WILDLIFE

SEALS, SEA LIONS, WHAT ABOUT THE BIRDS?

Each summer more than one million northern fur seals congregate on the shores of the Pribilof Islands. This is the largest gathering of marine mammals anywhere in the world. Approximately 250,000 of these animals, as well as a number of harbor seals and Stellar sea lions, are found on St. George Island.


Northern fur seals spend most of the year ranging throughout the Pacific Ocean waters of the Soviet Union,Japan, Canada, and the United States, but when it comestime to breed they must come ashore. Seventy percent of the world’s northern fur seal population chooses the
cool, moist climate and rocky beaches of the Pribilofs for breeding, returning each year to the very beaches where they were born.


Soon after coming ashore in spring, female seals give birth to their pups. Throughout the summer the beaches are vibrant with activity; seal pups playing, mother seals swimming out to sea to feed, and bulls fighting off competitors.


An international fur treaty, signed initially in 1911, safeguards the seals from being indiscriminately hunted at sea. The treaty stipulates that the United States and the Soviet Union must each restrict their sealing activities to the Pribilof and Commander Islands, and in return for
accepting a ban on pelagic sealing, the United States, Soviet Union, Japan, and Canada each receive a share of the pelts taken during the yearly commercial harvests.
Commercial harvests, however, have ceased in recent years and the communities of St. George and St. Paul now undertake small subsistence harvests each summer..

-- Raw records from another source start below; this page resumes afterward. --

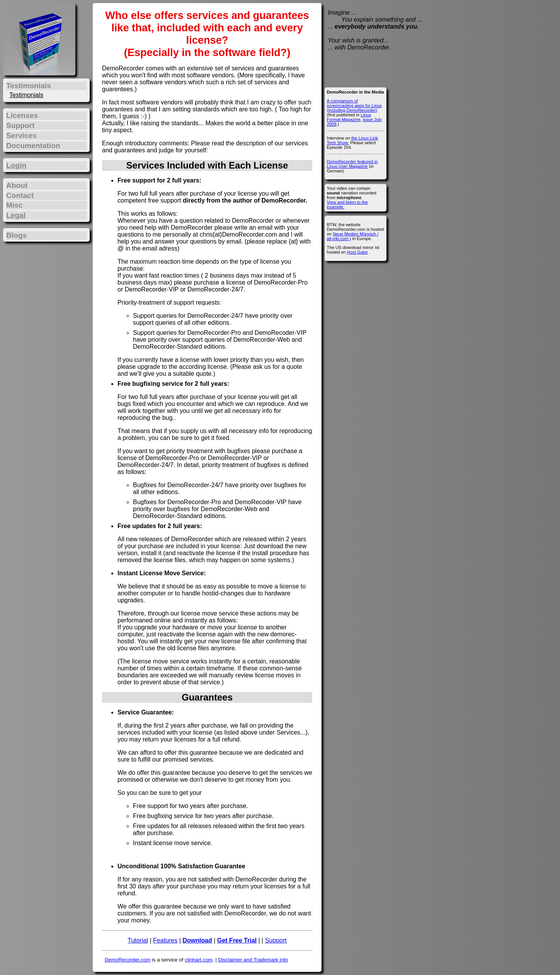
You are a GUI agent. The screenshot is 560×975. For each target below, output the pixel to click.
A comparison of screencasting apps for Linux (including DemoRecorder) (354, 106)
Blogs (16, 235)
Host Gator (357, 252)
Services (21, 135)
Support (276, 940)
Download (197, 940)
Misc (14, 205)
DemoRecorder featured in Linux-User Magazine (352, 164)
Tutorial (138, 940)
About (17, 185)
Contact (20, 195)
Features (165, 940)
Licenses (22, 115)
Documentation (33, 145)
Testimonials (26, 95)
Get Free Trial (237, 940)
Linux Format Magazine (349, 117)
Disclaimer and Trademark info (253, 960)
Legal (16, 215)
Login (16, 165)
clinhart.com (199, 960)
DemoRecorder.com (128, 960)
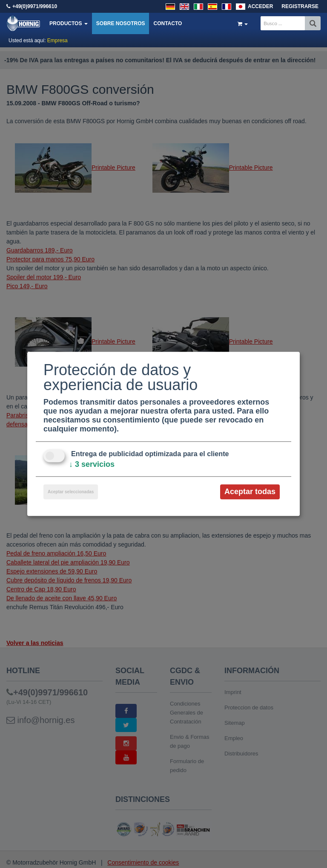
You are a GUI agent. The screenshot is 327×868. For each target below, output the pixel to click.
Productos (69, 23)
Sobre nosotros (120, 23)
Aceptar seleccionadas (71, 492)
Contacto (167, 23)
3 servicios (92, 464)
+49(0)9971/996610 (34, 6)
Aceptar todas (250, 492)
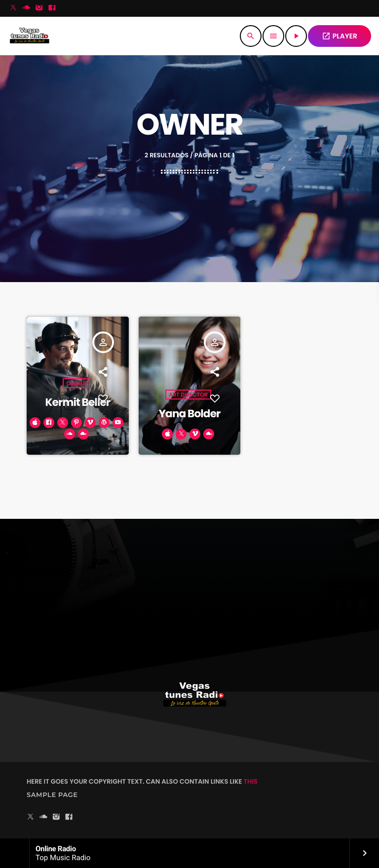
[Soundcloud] (26, 8)
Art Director (188, 395)
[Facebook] (52, 8)
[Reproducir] (296, 36)
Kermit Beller (77, 402)
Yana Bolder (189, 413)
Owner (76, 383)
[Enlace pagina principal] (29, 36)
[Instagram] (39, 8)
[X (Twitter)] (13, 8)
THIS (251, 781)
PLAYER (340, 36)
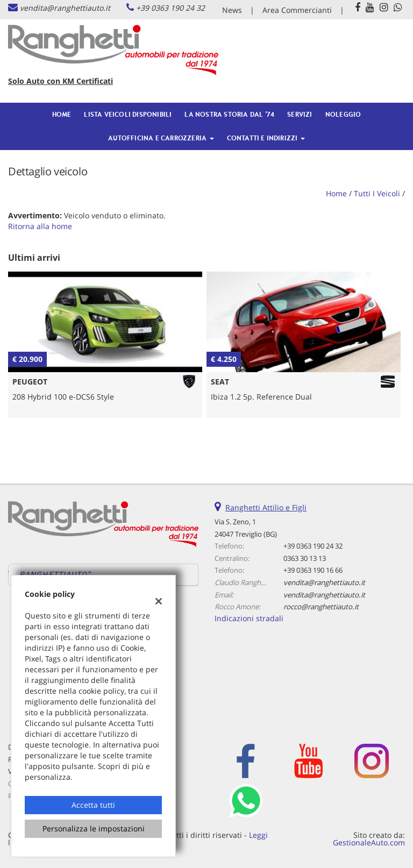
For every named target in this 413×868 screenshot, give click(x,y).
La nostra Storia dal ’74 (229, 114)
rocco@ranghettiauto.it (321, 607)
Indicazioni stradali (249, 618)
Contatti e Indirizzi (266, 138)
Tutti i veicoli (377, 193)
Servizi (300, 114)
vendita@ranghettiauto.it (65, 8)
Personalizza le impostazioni (94, 828)
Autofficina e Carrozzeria (161, 138)
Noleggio (343, 114)
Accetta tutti (93, 805)
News (232, 10)
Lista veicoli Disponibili (127, 114)
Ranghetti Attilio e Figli (266, 507)
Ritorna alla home (40, 226)
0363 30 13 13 (304, 558)
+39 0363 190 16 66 (313, 570)
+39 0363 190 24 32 (170, 8)
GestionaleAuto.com (369, 842)
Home (62, 114)
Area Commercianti (297, 10)
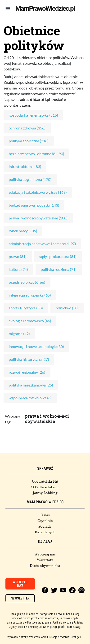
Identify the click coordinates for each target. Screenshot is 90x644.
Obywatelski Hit (45, 481)
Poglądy (45, 526)
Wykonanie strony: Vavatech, (24, 637)
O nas (45, 515)
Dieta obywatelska (45, 566)
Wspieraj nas (45, 554)
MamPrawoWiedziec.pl (45, 8)
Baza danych (45, 532)
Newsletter (20, 598)
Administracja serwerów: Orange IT (62, 637)
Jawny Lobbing (45, 493)
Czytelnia (45, 520)
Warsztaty (45, 560)
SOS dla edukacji (45, 487)
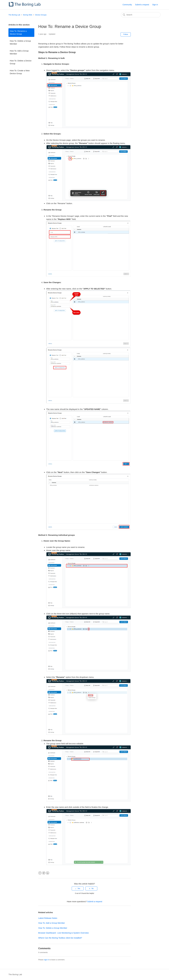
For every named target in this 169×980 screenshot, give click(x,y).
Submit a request (142, 5)
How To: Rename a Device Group (18, 32)
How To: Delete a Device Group (21, 62)
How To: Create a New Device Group (20, 72)
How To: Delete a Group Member (20, 42)
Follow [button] (126, 34)
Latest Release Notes (48, 918)
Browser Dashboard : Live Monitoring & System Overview (63, 933)
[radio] (77, 888)
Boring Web (27, 15)
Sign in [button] (155, 5)
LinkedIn (47, 873)
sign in (46, 959)
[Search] (141, 15)
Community (127, 5)
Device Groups (41, 15)
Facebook (40, 873)
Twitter (43, 873)
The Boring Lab (14, 15)
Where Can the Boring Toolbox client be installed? (60, 938)
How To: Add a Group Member (19, 52)
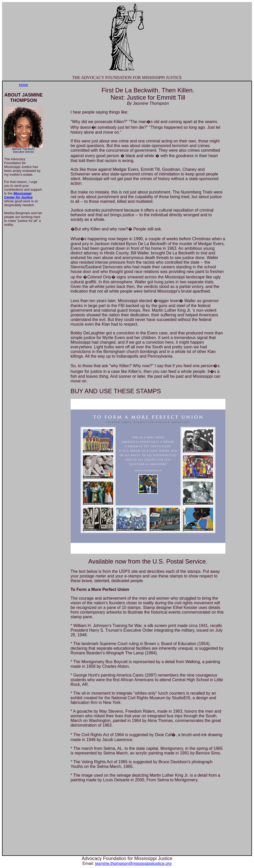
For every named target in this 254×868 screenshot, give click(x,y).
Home (24, 85)
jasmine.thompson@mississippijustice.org (133, 863)
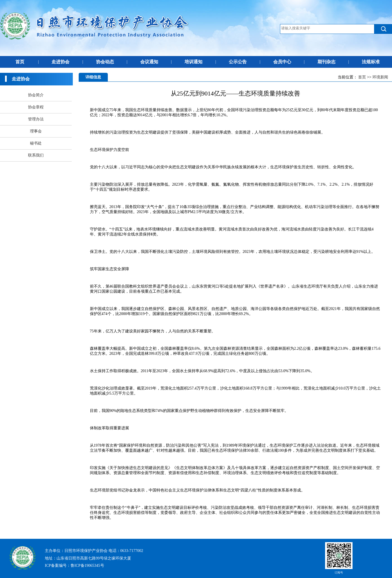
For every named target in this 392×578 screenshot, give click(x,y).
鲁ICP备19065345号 (87, 565)
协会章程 (36, 107)
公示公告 (238, 62)
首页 (20, 62)
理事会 (36, 131)
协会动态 (105, 62)
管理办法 (36, 119)
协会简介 (36, 95)
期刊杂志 (326, 62)
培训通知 (193, 62)
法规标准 (371, 62)
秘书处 (36, 143)
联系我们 (36, 155)
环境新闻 (380, 77)
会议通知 (149, 62)
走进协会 (60, 62)
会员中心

Two seabirds perched on a rock

Most experts believe that without the treaty the seals would now be endangered. In 1910, prior to acceptance of the treaty, the seal herd reached its lowest level at about 300,000 animals. Today the total seal population numbers close to a million. If the treaty were to be abolished many people believe the seals would once again be hunted at sea, by fishermen who contend the seals reduce fish stocks and by those who want the seals for their valuable fur. Environmental groups including the Sierra Club and National Audubon Society cite the international fur seal treaty as an outstanding example of wildlife conservation management.